• _EXERCISE DATA_
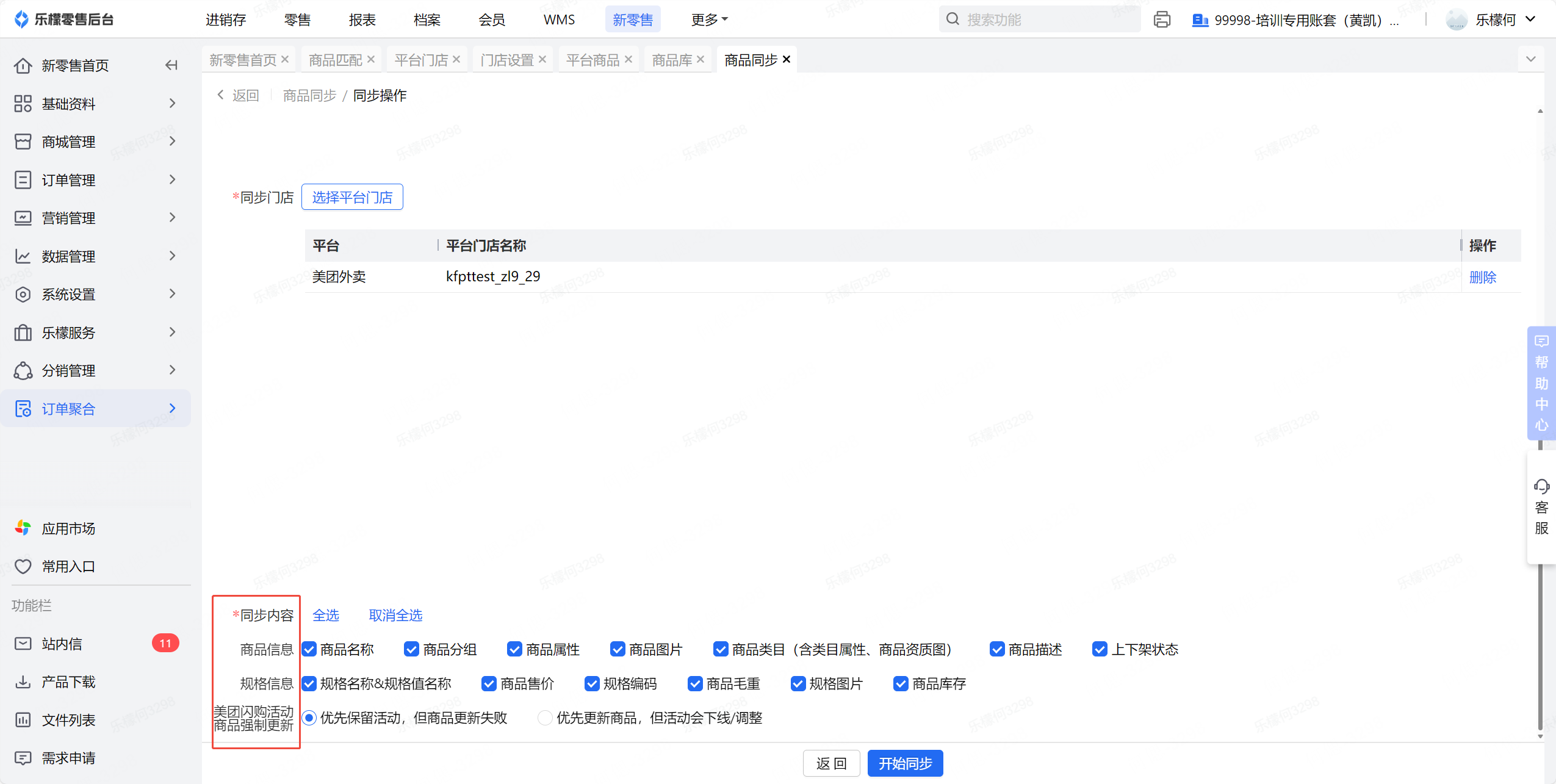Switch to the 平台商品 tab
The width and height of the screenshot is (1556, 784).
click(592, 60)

---

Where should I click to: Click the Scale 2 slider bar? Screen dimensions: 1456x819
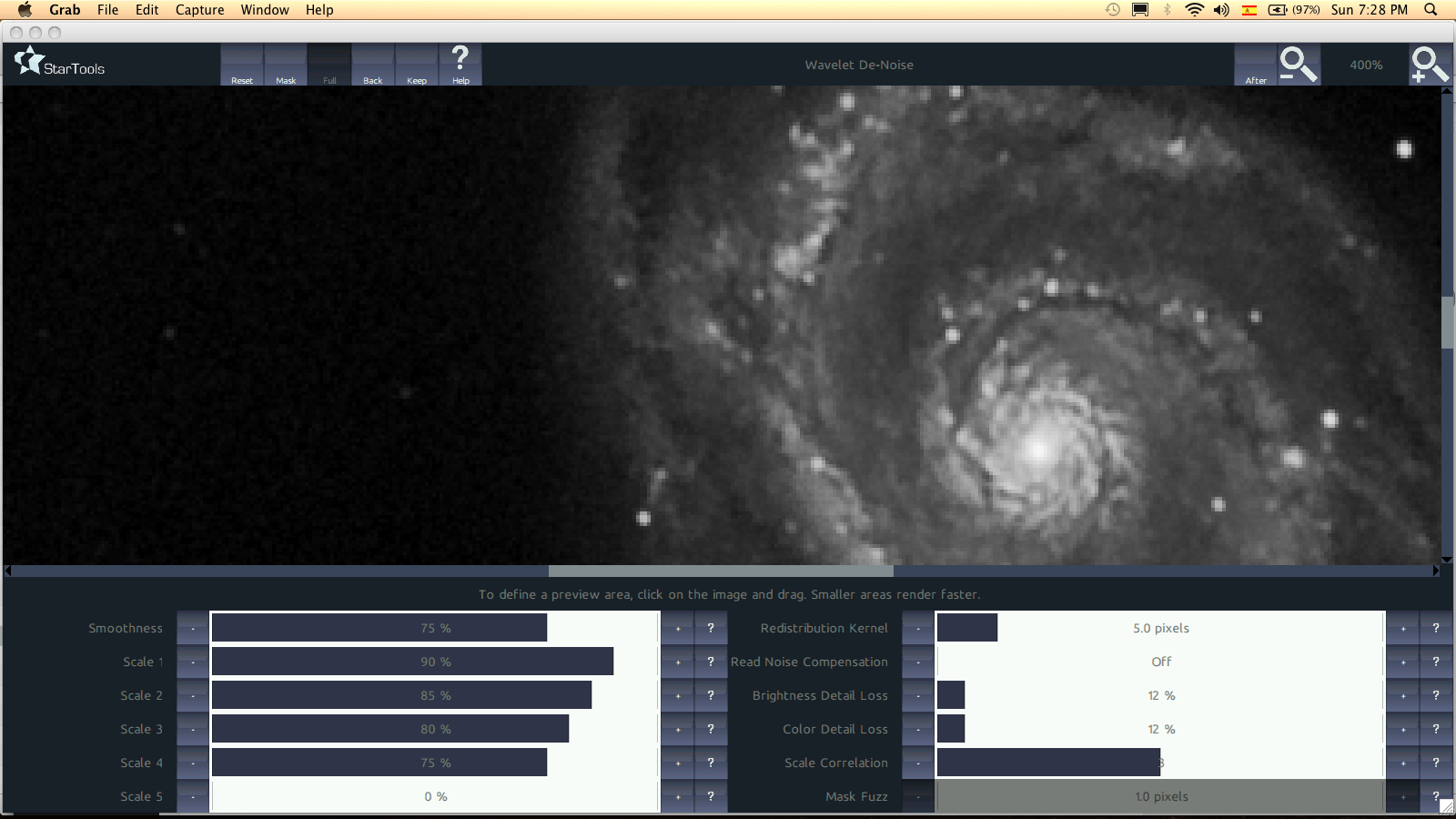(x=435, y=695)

---

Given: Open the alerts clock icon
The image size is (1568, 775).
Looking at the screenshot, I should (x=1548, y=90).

• _WHAT THE TASK ASKS_
Write out the items from the line with "Switch to the 平台商品 tab" up to and including the line with "click(592, 60)", word for word, leaving out the pictures.

• _RIGHT ANSWER_
Switch to the 平台商品 tab
The width and height of the screenshot is (1556, 784).
click(592, 60)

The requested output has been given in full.